*** DATA PROVIDED Section Begins ***

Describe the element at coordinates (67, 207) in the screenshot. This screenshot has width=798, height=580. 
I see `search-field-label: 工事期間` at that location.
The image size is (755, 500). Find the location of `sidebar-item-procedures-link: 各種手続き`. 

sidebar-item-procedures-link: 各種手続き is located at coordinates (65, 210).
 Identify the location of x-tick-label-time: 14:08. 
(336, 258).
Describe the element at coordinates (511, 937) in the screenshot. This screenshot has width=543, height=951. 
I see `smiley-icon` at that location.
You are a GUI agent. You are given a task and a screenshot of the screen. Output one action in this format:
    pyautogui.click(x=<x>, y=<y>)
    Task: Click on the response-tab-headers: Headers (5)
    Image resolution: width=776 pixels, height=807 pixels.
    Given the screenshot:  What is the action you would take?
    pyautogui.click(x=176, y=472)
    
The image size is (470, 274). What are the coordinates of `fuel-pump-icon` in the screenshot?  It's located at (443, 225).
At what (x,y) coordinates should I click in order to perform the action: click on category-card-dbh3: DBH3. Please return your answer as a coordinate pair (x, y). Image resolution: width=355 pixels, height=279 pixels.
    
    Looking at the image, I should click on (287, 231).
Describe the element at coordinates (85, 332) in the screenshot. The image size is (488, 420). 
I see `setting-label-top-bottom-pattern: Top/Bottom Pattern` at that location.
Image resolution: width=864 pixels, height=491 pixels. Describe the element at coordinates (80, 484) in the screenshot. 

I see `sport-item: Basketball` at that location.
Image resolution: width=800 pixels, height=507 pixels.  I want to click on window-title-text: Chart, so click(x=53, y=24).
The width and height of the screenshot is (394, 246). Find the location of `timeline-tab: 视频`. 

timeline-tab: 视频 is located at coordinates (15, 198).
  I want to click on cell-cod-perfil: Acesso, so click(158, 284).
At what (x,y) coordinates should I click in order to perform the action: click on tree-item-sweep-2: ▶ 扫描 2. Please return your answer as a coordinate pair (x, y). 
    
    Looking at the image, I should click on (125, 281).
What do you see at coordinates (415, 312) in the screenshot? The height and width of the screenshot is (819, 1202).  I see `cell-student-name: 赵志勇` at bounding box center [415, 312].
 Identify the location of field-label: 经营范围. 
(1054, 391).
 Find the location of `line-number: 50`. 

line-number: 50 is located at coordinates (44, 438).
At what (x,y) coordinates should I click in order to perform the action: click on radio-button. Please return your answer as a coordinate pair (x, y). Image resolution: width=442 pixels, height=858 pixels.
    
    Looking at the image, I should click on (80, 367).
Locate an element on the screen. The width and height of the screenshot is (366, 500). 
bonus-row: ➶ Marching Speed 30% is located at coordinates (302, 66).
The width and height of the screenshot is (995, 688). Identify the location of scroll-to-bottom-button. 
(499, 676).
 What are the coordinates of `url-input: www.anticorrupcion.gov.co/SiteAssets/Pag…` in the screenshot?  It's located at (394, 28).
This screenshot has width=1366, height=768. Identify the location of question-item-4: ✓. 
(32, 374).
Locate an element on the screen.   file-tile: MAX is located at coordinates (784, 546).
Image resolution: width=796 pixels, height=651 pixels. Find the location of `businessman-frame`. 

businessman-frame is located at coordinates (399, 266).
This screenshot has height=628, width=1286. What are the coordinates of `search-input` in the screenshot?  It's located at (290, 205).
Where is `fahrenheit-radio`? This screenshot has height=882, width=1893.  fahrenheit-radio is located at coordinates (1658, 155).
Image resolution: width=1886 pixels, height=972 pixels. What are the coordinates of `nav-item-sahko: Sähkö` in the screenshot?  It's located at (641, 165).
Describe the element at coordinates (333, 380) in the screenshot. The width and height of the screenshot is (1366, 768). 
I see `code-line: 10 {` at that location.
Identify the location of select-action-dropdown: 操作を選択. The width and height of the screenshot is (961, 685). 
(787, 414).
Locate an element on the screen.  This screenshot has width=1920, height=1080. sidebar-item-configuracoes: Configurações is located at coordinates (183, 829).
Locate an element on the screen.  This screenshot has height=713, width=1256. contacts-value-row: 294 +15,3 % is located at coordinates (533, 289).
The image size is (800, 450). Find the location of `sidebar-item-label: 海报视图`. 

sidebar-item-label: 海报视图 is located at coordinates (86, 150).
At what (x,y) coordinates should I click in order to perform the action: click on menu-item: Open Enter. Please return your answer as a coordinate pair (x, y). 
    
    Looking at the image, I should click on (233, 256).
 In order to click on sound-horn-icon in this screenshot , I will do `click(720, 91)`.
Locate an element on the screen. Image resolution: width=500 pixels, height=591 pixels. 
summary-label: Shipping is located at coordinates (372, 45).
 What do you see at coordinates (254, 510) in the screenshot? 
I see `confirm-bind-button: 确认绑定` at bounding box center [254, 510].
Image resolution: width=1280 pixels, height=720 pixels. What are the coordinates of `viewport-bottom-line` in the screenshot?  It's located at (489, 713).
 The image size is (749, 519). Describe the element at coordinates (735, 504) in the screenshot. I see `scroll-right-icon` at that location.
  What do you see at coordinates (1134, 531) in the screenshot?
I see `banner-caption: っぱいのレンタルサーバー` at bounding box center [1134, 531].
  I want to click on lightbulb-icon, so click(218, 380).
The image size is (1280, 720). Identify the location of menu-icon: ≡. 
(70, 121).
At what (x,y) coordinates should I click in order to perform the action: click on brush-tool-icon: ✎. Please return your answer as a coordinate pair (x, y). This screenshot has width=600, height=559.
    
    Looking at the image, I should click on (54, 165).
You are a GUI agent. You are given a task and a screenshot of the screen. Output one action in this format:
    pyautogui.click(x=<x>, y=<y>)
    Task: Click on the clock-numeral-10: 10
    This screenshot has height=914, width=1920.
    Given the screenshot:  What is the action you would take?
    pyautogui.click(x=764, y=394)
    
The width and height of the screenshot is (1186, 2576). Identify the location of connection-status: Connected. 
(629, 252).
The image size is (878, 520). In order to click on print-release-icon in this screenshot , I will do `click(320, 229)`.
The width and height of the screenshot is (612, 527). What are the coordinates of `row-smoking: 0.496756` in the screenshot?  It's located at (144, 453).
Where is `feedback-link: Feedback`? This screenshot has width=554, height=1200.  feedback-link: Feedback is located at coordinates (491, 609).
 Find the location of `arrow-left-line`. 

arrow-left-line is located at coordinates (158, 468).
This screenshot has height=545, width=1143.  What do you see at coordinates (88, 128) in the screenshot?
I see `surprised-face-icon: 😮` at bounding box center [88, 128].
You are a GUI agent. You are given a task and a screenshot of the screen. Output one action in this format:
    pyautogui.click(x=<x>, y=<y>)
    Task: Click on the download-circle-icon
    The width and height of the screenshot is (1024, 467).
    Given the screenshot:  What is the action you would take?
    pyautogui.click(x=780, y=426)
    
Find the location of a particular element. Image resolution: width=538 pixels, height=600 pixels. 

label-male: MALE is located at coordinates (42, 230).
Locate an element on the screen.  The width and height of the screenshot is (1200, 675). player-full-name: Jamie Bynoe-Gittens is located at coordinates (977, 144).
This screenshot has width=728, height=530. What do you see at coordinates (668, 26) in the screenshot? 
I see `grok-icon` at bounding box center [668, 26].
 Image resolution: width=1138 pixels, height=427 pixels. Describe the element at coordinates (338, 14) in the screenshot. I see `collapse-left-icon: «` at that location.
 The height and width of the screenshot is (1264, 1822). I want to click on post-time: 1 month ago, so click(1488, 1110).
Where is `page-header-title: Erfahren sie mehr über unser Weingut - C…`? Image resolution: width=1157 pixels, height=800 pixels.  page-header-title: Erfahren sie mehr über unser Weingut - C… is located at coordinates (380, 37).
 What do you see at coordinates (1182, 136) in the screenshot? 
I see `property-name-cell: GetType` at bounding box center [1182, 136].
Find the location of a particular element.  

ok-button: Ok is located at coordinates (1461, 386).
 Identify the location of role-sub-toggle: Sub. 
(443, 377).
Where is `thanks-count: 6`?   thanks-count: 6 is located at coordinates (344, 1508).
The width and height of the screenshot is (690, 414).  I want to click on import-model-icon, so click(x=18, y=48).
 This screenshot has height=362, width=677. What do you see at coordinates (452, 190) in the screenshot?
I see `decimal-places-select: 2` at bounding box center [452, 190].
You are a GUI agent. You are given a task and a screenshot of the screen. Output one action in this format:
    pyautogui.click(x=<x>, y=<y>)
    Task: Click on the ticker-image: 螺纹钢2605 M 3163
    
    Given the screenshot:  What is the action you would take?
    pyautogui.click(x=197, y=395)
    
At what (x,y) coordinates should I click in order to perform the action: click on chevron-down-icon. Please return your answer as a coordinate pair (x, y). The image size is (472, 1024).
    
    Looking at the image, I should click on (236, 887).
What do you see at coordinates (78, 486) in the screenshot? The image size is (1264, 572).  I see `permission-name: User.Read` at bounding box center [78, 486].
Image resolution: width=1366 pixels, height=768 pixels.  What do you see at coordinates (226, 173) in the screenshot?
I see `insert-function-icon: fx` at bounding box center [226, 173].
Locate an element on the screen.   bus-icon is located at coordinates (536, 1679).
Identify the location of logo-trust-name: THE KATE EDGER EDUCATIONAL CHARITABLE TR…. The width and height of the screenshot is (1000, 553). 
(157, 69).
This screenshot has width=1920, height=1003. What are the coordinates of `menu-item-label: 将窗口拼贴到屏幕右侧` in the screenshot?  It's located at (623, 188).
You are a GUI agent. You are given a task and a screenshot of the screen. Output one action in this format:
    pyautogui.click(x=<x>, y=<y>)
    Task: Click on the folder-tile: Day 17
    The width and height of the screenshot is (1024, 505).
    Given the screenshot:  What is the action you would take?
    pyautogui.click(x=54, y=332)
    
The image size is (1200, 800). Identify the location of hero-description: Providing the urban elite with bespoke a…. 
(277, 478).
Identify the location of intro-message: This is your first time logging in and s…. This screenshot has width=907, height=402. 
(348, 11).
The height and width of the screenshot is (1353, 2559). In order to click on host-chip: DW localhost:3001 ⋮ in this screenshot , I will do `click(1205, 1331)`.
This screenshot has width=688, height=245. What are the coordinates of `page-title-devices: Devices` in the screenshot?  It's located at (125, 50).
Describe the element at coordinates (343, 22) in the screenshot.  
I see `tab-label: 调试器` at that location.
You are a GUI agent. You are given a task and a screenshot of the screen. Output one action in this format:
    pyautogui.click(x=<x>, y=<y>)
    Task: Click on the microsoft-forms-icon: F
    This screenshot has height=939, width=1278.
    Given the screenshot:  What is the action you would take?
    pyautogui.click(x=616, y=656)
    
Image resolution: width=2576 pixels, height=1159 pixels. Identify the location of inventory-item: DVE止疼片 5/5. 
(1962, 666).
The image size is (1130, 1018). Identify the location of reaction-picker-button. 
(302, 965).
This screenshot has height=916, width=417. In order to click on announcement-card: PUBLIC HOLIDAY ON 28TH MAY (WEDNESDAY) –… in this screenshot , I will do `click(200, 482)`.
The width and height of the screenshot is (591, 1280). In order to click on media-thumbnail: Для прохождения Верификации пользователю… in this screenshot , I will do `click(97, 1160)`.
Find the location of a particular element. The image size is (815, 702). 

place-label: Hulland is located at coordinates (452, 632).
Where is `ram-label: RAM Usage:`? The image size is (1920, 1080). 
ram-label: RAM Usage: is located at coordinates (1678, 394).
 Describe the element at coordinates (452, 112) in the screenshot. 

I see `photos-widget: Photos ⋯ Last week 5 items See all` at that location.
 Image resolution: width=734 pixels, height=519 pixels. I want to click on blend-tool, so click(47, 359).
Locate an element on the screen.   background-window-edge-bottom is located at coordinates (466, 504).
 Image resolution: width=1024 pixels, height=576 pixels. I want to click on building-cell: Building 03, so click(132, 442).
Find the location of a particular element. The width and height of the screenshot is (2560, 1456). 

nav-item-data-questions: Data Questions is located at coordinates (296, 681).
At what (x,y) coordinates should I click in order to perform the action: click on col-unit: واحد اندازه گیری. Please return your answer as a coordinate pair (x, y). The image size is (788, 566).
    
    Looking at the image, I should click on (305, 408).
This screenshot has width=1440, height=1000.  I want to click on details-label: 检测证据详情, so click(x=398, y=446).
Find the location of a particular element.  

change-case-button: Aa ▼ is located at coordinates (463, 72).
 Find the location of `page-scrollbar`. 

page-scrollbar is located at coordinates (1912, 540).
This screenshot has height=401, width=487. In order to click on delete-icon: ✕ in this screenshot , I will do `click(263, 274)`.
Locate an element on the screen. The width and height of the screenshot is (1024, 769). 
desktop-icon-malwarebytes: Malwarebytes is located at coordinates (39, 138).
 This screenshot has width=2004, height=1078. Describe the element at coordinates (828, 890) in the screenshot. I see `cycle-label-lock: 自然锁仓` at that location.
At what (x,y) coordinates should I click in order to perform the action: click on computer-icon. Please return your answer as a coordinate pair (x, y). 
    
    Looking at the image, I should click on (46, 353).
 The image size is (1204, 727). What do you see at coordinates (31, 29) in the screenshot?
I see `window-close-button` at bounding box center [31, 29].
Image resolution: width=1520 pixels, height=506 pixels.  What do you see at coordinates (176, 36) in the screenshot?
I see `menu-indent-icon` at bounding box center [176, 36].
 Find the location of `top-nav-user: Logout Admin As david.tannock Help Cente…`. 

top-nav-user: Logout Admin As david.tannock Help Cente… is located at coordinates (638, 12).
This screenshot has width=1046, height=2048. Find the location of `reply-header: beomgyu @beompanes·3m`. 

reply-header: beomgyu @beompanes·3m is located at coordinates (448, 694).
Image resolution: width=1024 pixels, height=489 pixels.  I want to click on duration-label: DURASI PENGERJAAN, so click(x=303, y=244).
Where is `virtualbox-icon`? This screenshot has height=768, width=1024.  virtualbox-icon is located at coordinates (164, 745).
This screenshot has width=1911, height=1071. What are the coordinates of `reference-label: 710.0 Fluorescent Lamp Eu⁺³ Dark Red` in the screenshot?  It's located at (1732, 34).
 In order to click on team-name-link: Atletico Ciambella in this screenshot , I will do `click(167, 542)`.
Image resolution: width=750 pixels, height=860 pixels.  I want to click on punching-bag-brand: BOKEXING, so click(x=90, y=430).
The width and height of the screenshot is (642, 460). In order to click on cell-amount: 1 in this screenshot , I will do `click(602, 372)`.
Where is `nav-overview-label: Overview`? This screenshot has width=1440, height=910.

*** DATA PROVIDED Section Ends ***

WORK REQUIRED: Render the material from the line with "The image size is (1200, 800)." to the line with "This screenshot has height=916, width=417." as a JSON list of strings, one per line, skipping blank lines.

ANSWER FOR THE TASK:
[
  "The image size is (1200, 800). Identify the location of hero-description: Providing the urban elite with bespoke a…. ",
  "(277, 478).",
  "Identify the location of intro-message: This is your first time logging in and s…. This screenshot has width=907, height=402. ",
  "(348, 11).",
  "The height and width of the screenshot is (1353, 2559). In order to click on host-chip: DW localhost:3001 ⋮ in this screenshot , I will do `click(1205, 1331)`.",
  "This screenshot has width=688, height=245. What are the coordinates of `page-title-devices: Devices` in the screenshot?  It's located at (125, 50).",
  "Describe the element at coordinates (343, 22) in the screenshot.  ",
  "I see `tab-label: 调试器` at that location.",
  "You are a GUI agent. You are given a task and a screenshot of the screen. Output one action in this format:",
  "    pyautogui.click(x=<x>, y=<y>)",
  "    Task: Click on the microsoft-forms-icon: F",
  "    This screenshot has height=939, width=1278.",
  "    Given the screenshot:  What is the action you would take?",
  "    pyautogui.click(x=616, y=656)",
  "Image resolution: width=2576 pixels, height=1159 pixels. Identify the location of inventory-item: DVE止疼片 5/5. ",
  "(1962, 666).",
  "The image size is (1130, 1018). Identify the location of reaction-picker-button. ",
  "(302, 965).",
  "This screenshot has height=916, width=417. In order to click on announcement-card: PUBLIC HOLIDAY ON 28TH MAY (WEDNESDAY) –… in this screenshot , I will do `click(200, 482)`."
]